**Article:**
On 20 November 2017, Eastern Field Developments Limited made a takeover bid for Finders Resources Limited, subject to a 50.1% minimum acceptance condition and certain other conditions. The bid valued Finders, the operator of the Wetar Copper Project in Indonesia, at approximately $177 million.

In mid-December 2017, Finders issued a series of statements to the effect that a number of shareholders (totalling between 33% and 38% in the different announcements) stated that they would not accept the offer. Finders disclosed the names of the holders and the numbers of shares they spoke for, but most of the shareholders had not been warned that they may be bound by the statements.

The exceptions were two directors (who owned about 1.7% of the Finders shares between them) and an 11.31% shareholder, Taurus Funds Management Pty Ltd. Taurus advised the company that it did not intend to accept, but that it would advise Finders if it changed its mind. However, it later approved a public non-acceptance statement attributed to it, which omitted that qualification.

On 14 February 2018, Eastern declared the bid unconditional, and that acceptances stood at 5% (it had started with a 19.8% stake). On 12 March 2018 it declared the price final, and on 16 March 2018, it announced that its relevant interests were at 48.4%. On 19 March 2018, Taurus accepted the Eastern offer, the Finders board reversed its recommendation not to accept, and the two Finders directors stated that, given control had passed, they would now accept the bid, though they still thought it underpriced, and that shareholders then had ten days to accept the bid.

ASIC applied to the Panel, with Eastern’s support, to have the directors’ and Taurus’ acceptances set aside. ASIC succeeded as regards Taurus, but not the directors. Without Taurus’ 11%, Eastern would have approximately 83% of Finders, and would not be obliged to issue buy-out notices to the minority shareholders.

The decision remains subject to a review application to the Review Panel by Taurus. At the time of writing, the outcome of that application was unclear.

**Recorded information:**
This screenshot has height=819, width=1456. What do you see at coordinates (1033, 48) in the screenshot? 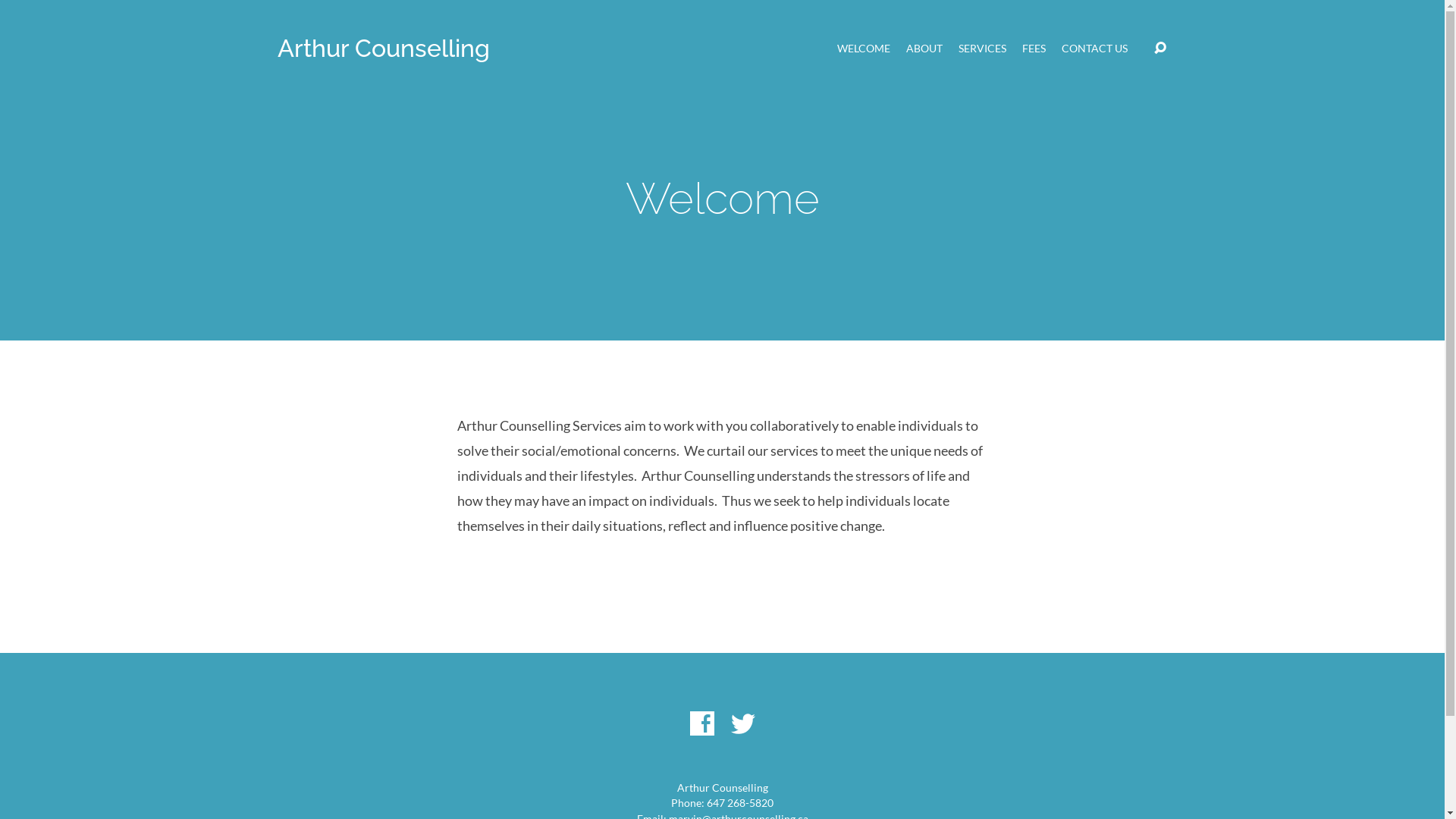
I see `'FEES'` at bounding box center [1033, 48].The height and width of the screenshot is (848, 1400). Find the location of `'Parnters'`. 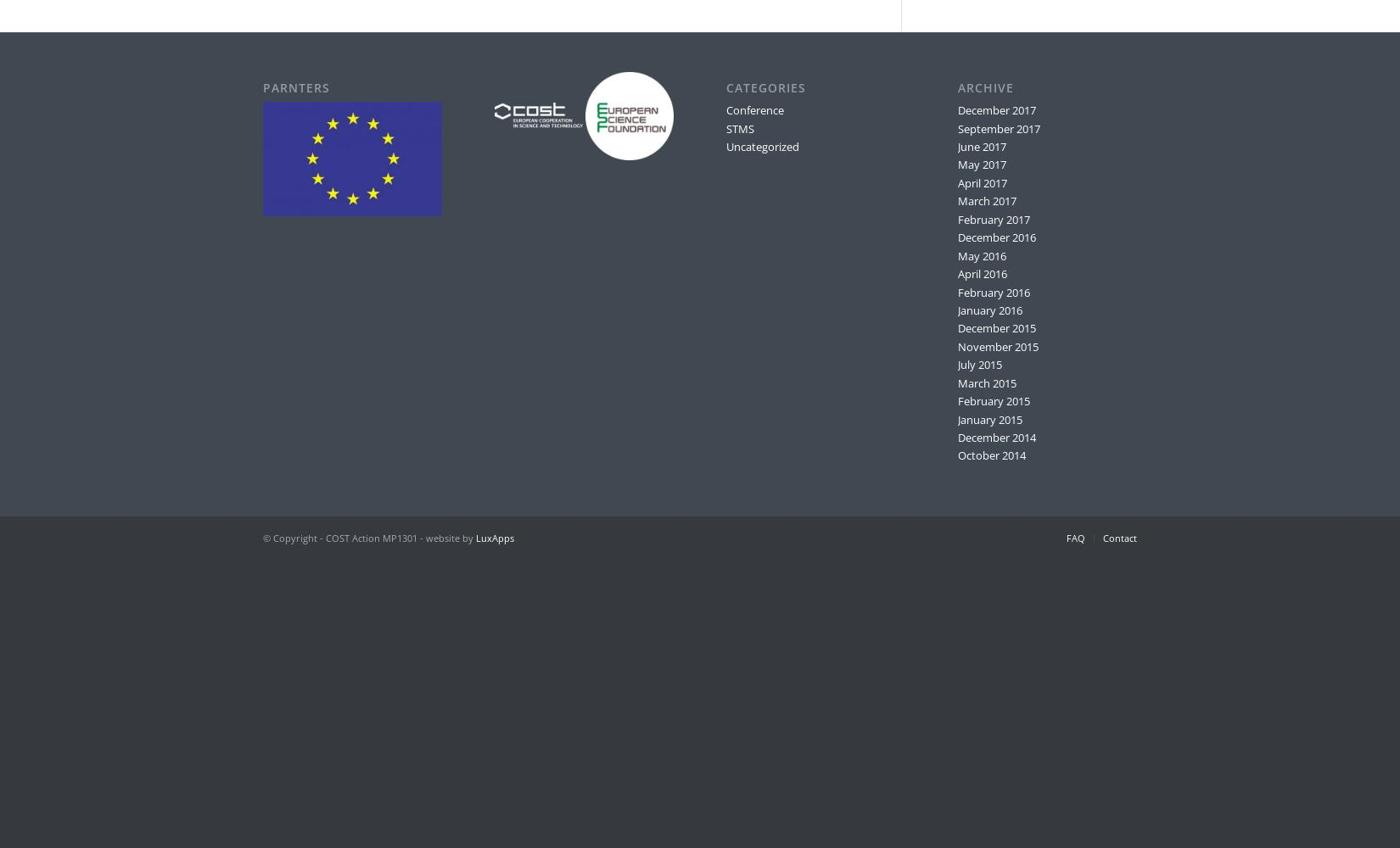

**Stated goal:** Carry on the account of the takeover bid for Finders Resources from its last sentence.

**The reply:**
The Panel reached its decision by applying to Taurus, but not to the directors or the other shareholders, a statement in ASIC’s truth in takeovers policy (ASIC Regulatory Guide 25 Takeovers: false and misleading statements) (RG25) that certain market participants who:

“make a last and final statement should be held to it, as with a promise”.

It needs to be remembered that this truth in takeovers policy was originally applied to substantial holders (that is, persons who have voting power in the target in excess of 5%) because in one instance a holder of a blocking stake had stated that it would not accept a bid down to the last minute, when it changed its mind and accepted, too late for many small shareholders to follow it in accepting. The policy does not concern the breach of a solemn oath, but disappointing the reasonable reliance by others on your stated position.

The Panel sought to explain the different treatment of Taurus on the one hand and the two directors on the other hand by saying that Taurus was a substantial holder which had made a considered and informed decision to authorise a non-acceptance statement without reserving the right to change its position. The same is true of the directors, of course, except that they were not substantial holders.

ASIC submitted that by making their non-acceptance statements, the directors had precluded themselves from accepting the bid, and their acceptances should be reversed. The Panel did not accept this submission, saying that:

“in most circumstances statements by directors in a target’s statement that they do not intend to accept a bid in relation to their shares should not attract the operation of RG 25 unless a director is a substantial holder. The market is likely to interpret any statements made by such directors to move with the board recommendation.”

This recognises what is generally accepted as market practice. It is both usual and proper for directors who think a bid is underpriced to recommend rejection and state that they do not intend to accept, but to reverse their recommendation in good time if the bid nonetheless succeeds. In doing so, they are in good company: according to legend, when accused of inconsistency, JM Keynes replied:

“When the facts change, I change my mind. What do you do?”

The Panel also did not hold the remaining non-substantial holders (holding around 25% in aggregate) to their unqualified intention statements. Besides, none of those shareholders being substantial holders on an individual basis, it appears the Panel took into account the fact that the financial adviser who had gathered the statements from shareholders for Finders did not advise those shareholders that RG25 may apply to their statements.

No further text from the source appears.